• [Task to complete]: One figure is wanted here: how many lines in the entries hold the word "computer".

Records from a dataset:
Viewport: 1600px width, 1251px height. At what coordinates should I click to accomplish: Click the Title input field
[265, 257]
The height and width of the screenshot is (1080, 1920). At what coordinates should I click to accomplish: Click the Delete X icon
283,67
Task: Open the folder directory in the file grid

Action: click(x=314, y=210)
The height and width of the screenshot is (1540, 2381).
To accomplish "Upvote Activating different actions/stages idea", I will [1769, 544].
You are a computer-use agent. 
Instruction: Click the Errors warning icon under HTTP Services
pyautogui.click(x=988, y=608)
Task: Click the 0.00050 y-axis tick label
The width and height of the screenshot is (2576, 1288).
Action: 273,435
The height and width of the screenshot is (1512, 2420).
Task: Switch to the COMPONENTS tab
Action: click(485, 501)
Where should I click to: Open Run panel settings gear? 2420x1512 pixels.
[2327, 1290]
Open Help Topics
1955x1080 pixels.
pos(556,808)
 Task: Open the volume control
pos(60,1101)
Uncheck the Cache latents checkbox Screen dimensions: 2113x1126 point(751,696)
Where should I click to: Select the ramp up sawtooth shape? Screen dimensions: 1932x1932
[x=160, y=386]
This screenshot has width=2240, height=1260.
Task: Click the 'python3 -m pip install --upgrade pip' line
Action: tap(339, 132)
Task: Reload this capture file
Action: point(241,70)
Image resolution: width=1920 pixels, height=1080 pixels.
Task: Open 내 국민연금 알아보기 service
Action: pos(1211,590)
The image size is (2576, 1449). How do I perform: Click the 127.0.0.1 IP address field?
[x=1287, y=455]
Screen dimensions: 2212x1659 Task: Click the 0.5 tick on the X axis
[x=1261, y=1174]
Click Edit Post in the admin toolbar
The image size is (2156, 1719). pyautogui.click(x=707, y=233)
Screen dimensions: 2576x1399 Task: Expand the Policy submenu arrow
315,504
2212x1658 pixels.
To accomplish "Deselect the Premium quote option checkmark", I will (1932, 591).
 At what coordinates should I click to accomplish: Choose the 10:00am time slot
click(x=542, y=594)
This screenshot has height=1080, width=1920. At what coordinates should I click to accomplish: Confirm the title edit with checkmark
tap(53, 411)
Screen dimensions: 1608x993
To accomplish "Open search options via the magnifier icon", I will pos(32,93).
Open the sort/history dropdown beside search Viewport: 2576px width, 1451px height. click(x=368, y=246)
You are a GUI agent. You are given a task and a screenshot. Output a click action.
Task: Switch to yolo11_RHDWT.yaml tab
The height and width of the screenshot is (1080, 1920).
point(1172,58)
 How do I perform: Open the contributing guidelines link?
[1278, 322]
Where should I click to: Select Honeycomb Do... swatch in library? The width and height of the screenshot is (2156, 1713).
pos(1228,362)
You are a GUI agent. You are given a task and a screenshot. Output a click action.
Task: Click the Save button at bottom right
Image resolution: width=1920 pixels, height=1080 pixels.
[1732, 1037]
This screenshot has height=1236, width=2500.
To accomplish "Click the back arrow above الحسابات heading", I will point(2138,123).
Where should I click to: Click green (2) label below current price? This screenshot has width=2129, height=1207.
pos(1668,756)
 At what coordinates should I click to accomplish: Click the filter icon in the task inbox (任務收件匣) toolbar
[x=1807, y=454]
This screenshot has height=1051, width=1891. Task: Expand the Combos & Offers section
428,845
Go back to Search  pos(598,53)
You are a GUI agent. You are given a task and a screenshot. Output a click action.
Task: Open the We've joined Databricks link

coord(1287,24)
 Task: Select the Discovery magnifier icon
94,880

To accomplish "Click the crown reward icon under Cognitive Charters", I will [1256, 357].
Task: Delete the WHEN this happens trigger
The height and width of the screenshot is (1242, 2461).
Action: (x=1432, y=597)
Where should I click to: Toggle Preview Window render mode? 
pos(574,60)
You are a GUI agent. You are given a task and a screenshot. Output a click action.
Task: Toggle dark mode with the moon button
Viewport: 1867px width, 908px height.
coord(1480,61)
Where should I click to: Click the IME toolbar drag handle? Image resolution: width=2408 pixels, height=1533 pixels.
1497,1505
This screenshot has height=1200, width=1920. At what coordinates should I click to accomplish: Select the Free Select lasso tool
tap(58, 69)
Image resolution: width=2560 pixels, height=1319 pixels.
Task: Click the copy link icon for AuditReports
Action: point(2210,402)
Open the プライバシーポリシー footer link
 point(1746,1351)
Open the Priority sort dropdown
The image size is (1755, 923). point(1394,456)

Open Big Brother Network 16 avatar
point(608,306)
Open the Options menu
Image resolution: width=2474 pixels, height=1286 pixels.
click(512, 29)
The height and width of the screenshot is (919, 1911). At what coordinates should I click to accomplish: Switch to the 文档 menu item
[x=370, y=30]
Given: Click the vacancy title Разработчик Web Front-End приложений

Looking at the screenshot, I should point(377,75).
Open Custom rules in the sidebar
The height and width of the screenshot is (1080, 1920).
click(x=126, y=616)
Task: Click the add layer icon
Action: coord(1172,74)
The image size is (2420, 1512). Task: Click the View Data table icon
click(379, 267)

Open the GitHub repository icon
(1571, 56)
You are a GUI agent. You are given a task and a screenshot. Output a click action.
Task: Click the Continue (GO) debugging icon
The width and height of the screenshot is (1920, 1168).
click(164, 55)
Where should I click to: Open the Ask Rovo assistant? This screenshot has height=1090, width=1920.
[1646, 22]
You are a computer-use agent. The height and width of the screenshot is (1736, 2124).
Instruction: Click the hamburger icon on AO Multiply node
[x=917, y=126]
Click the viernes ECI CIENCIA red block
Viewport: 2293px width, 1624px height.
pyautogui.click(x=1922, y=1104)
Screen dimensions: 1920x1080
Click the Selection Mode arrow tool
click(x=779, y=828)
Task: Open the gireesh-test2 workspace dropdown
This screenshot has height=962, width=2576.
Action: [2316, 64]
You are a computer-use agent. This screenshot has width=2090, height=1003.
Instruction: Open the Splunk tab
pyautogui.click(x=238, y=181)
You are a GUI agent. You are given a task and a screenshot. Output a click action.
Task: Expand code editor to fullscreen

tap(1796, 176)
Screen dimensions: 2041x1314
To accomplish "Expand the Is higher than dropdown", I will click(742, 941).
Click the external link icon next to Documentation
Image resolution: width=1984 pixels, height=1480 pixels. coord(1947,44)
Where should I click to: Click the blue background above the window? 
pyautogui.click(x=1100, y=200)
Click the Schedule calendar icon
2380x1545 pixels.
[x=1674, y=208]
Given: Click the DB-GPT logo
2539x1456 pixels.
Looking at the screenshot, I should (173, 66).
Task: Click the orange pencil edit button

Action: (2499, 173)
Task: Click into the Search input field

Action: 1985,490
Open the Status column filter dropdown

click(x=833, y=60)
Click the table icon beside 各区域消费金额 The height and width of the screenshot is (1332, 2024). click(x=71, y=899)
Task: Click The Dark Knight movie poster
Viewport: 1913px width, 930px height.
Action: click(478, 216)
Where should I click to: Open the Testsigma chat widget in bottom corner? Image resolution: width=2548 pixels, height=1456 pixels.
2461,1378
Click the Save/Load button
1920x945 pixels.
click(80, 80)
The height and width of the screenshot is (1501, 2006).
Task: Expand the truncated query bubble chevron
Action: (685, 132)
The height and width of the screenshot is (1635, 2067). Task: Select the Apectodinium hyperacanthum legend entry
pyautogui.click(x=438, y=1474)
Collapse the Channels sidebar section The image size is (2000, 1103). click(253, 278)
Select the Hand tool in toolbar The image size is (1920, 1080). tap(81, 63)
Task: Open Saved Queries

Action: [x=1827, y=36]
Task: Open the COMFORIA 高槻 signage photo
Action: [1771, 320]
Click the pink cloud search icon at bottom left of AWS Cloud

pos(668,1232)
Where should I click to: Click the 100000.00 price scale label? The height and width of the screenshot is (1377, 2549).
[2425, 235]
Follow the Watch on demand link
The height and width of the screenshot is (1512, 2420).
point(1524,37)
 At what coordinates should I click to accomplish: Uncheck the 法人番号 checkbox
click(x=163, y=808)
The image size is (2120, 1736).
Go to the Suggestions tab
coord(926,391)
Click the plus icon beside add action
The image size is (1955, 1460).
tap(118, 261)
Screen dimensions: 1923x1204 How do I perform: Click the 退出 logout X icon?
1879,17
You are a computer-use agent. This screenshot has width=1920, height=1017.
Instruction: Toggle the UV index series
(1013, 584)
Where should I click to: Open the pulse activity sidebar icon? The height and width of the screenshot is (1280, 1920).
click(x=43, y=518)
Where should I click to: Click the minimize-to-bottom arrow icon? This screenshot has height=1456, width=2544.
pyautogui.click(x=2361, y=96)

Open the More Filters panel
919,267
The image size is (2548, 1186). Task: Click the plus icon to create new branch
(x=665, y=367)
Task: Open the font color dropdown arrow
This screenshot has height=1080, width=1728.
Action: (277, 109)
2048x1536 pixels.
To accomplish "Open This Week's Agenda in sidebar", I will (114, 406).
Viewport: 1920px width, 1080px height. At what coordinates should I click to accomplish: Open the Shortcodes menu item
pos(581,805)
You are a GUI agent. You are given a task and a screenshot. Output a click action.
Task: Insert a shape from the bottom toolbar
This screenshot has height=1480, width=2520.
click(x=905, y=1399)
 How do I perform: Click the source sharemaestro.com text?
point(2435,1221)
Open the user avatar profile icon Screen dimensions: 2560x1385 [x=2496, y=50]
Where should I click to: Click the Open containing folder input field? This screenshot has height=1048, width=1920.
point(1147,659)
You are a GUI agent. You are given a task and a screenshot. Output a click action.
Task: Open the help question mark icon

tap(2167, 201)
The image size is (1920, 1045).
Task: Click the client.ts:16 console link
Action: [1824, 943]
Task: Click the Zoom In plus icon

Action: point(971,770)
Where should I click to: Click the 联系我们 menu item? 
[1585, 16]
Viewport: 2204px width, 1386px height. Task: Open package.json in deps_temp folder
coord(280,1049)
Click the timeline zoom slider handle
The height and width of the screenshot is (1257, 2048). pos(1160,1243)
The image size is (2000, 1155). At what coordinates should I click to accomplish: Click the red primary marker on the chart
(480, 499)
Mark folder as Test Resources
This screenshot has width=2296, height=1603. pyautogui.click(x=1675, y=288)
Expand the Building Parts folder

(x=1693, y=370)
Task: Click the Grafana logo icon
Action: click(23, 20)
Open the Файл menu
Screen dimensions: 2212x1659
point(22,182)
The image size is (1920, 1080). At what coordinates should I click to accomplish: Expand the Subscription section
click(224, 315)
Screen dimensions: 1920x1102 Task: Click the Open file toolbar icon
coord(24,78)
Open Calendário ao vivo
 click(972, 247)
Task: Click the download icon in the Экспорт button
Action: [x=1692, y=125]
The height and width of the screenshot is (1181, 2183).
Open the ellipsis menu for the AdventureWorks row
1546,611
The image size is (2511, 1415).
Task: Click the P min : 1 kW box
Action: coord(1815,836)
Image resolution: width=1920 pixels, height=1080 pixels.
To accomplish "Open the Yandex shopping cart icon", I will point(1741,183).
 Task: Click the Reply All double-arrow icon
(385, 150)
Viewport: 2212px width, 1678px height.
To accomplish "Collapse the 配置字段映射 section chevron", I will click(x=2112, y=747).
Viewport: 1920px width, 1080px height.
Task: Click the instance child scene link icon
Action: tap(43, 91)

• [Solution to this exercise]: 4